Support from corporations and corporate foundations accounted for less than 10 percent of George Mason’s budget for its most recent fiscal year, and no corporation or corporate foundation accounted for more than 2 percent of its budget. In addition, no support is earmarked for particular programs. The list of donors also reveals a striking fact: Of the thirty or so federal judges who made donations to George Mason, at least a dozen were appointees of Democratic presidents. That fact provides further refutation of the Community Rights Counsel’s tendentious slandering of the George Mason programs as ideologically biased.
The Aspen Institute’s annual report lists its many supporters, including over 150 corporations. So far as I could discern, its website does not make clear whether and to what extent any corporations or other special interests provide support for specific seminars that include judges.
For the Community Rights Counsel’s Kendall, the Judicial Conference’s new disclosure policy doesn’t go far enough. Kendall supports a pending bill, introduced by Senator Leahy, that would end the George Mason programs. Kendall has slyly left the impression that the legislation would likewise bar federal judges from taking part, gratis, in Aspen Institute seminars. But in fact the Leahy bill appears to have been drafted — or, rather, gerrymandered — to punish George Mason and to spare the Aspen Institute. In a bizarre exception to the prohibition that it would impose, the bill would permit judges to take part in a “private judicial seminar” if the judge is a “panel participant” — the Aspen Institute’s seminars are “roundtable sessions” — and if federal judges are “not the primary audience at the private judicial seminar.” In other words, the less likely it is that judges are actually learning something, and the more they’re mixing with potential litigants, the more they can avail themselves of the Leahy bill’s exception.
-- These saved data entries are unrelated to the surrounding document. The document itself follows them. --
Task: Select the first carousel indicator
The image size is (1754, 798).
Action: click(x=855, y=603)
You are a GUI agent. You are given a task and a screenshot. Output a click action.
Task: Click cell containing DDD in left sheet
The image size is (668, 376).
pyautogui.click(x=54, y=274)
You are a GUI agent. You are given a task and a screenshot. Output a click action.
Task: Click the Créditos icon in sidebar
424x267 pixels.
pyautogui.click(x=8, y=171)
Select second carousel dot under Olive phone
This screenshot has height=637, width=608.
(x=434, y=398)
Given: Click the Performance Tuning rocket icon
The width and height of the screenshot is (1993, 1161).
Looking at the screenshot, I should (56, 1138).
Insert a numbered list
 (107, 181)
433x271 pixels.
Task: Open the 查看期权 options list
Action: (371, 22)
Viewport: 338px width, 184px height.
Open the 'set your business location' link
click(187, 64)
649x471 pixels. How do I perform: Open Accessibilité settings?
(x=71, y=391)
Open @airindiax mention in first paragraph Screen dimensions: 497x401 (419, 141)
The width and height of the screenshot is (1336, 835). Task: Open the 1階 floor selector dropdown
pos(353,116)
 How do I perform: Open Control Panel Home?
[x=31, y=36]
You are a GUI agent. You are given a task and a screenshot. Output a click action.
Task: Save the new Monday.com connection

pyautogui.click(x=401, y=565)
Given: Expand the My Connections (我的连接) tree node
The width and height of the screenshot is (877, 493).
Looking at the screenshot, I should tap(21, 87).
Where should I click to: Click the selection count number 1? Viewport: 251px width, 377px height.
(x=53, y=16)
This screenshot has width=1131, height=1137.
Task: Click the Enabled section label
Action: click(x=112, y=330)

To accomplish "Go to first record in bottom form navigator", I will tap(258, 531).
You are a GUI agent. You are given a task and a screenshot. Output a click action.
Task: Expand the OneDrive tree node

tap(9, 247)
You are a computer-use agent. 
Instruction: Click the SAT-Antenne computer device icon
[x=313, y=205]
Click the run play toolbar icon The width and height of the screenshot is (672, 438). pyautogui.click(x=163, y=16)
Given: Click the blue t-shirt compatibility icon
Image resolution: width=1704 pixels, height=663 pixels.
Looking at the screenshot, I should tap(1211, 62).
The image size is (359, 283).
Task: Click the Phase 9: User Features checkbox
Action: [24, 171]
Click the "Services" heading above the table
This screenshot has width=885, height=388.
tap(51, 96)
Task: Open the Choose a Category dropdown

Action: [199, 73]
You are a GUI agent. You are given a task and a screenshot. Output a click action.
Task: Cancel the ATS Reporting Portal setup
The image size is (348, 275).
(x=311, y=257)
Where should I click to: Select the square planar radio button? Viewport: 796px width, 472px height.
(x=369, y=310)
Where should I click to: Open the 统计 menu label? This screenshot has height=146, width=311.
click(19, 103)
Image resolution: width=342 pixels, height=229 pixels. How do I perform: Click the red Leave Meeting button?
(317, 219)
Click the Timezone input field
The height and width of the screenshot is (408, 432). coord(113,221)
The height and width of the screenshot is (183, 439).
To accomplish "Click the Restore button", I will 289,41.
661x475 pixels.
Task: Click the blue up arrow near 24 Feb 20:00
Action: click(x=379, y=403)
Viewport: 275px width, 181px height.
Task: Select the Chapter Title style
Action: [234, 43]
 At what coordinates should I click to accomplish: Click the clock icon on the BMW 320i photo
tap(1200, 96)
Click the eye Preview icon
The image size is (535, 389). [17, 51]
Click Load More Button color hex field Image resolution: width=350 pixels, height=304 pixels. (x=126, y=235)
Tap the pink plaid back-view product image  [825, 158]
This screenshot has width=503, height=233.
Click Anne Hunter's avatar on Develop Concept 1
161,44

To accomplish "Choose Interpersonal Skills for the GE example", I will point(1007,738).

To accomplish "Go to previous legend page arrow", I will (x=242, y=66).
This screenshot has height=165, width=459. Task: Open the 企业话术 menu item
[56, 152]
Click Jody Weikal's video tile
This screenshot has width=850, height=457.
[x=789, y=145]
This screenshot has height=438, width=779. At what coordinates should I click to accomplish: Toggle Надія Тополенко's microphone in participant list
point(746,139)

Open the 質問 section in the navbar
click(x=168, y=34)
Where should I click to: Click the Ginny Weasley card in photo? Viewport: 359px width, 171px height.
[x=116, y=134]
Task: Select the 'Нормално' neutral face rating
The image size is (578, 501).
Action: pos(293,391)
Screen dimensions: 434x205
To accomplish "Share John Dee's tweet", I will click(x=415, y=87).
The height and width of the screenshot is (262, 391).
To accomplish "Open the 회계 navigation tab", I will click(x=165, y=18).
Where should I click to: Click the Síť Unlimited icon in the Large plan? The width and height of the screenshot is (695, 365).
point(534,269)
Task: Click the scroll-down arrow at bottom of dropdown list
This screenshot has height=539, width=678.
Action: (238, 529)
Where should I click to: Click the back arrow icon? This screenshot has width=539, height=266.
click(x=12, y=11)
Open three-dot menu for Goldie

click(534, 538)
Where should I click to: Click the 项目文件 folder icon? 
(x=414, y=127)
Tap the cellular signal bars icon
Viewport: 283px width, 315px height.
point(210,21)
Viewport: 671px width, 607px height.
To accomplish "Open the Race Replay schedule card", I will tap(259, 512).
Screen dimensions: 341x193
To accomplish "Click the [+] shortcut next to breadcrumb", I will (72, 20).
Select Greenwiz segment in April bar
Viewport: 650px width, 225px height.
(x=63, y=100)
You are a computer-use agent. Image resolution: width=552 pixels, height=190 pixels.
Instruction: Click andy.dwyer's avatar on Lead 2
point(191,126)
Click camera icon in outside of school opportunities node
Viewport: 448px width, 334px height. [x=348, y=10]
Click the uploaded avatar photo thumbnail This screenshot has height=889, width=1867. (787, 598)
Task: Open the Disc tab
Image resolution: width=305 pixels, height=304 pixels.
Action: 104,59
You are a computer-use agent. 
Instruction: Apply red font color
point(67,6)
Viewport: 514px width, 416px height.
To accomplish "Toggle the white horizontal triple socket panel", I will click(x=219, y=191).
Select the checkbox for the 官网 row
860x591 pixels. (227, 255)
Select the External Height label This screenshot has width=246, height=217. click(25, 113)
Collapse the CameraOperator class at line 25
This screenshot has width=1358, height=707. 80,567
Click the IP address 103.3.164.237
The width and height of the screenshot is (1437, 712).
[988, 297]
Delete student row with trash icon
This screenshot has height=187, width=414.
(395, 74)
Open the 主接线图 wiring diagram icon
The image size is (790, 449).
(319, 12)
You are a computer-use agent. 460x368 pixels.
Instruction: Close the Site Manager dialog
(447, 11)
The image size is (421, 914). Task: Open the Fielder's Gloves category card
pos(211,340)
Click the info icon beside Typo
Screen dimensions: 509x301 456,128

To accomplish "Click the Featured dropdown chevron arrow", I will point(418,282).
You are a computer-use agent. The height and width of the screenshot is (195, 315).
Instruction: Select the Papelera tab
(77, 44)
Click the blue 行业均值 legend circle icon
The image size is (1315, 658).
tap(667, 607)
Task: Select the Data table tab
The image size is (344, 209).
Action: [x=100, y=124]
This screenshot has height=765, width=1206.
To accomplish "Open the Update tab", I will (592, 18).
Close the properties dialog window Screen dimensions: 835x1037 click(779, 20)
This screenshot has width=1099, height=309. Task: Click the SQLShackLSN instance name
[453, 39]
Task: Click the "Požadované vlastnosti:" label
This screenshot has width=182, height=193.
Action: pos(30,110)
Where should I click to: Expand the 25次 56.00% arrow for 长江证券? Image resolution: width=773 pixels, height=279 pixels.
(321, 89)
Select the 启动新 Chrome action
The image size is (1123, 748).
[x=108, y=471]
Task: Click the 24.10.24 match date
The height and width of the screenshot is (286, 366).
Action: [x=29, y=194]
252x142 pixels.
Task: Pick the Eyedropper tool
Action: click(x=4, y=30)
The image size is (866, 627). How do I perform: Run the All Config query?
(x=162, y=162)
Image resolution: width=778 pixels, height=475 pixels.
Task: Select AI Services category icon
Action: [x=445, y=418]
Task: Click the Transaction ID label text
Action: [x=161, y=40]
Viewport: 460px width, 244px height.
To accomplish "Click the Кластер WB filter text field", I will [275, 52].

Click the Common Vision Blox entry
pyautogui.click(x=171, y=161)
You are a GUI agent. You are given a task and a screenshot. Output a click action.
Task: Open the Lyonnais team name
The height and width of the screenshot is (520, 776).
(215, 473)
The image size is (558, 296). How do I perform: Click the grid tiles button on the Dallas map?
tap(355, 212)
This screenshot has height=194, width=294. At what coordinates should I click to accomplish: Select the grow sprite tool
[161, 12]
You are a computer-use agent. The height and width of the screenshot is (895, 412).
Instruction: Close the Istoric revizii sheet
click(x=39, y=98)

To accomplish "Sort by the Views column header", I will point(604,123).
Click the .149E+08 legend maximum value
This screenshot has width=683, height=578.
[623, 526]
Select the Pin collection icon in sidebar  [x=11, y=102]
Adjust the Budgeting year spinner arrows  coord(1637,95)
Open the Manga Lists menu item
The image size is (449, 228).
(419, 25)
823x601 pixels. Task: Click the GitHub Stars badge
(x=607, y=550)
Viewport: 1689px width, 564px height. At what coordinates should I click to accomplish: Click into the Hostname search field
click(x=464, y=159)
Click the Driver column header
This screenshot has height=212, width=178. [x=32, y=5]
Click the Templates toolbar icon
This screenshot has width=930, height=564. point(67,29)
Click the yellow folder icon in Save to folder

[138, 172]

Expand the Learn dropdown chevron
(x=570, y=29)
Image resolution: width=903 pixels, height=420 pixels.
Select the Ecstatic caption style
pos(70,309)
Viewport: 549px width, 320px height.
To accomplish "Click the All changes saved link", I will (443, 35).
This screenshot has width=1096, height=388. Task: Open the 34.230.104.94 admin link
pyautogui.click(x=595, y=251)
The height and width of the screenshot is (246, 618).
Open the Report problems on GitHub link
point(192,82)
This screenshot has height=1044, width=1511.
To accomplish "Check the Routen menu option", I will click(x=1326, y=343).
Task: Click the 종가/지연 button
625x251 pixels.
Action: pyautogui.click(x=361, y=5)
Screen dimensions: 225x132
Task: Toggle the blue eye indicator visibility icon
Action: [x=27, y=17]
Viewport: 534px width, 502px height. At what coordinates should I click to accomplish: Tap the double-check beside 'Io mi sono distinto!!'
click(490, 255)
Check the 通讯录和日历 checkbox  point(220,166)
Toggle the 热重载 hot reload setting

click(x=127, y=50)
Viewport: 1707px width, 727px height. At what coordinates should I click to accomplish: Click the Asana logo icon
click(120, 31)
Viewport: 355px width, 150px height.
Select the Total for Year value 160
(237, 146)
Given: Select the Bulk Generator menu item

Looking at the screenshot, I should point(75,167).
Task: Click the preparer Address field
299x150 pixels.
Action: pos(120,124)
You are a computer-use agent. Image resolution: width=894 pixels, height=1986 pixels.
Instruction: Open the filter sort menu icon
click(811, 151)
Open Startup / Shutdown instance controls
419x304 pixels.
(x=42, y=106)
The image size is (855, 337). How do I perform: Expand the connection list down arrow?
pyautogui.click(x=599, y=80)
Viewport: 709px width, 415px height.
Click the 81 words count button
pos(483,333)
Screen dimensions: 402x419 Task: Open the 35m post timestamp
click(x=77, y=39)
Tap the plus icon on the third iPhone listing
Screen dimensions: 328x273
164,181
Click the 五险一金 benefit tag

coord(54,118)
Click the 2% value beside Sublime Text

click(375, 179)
It would be interesting to discover what role Kendall had in drafting Leahy’s bill. But don’t expect any such revelations from this purported champion of transparency and disclosure. The Community Rights Counsel doesn’t even disclose its support from Soros on its website.
Soros, the erstwhile champion of campaign-finance reform, tried to use his fortune to decide the 2004 presidential election. Through Kendall and the Community Rights Counsel, he now purports to oppose judicial education that is not controlled by federal bureaucrats or bar activists, but he in fact is applying an ideological litmus test that favors the Aspen Institute and penalizes George Mason.
In announcing its new disclosure policy, the Judicial Conference emphasized that there is a “compelling need” for “continuing education of judges in law, science, history, economics, sociology, philosophy, and other disciplines.” This compelling need, the Judicial Conference has recognized, cannot be fully satisfied by the Federal Judicial Center. Programs like George Mason’s therefore perform an important public service. In a comment evidently directed at the Leahy bill, the Judicial Conference embraced the position that anyone who “seek[s] to limit judges’ access to knowledge” disserves this compelling need.
There is, in short, no reason to believe that any further restrictions on judicial seminars would serve the public interest. But one real test of the soundness of any proposal is whether it treats the George Mason programs at least as favorably as the Aspen Institute’s.
— Edward Whelan is president of the Ethics and Public Policy Center and is a regular contributor to NRO’s “Bench Memos” blog.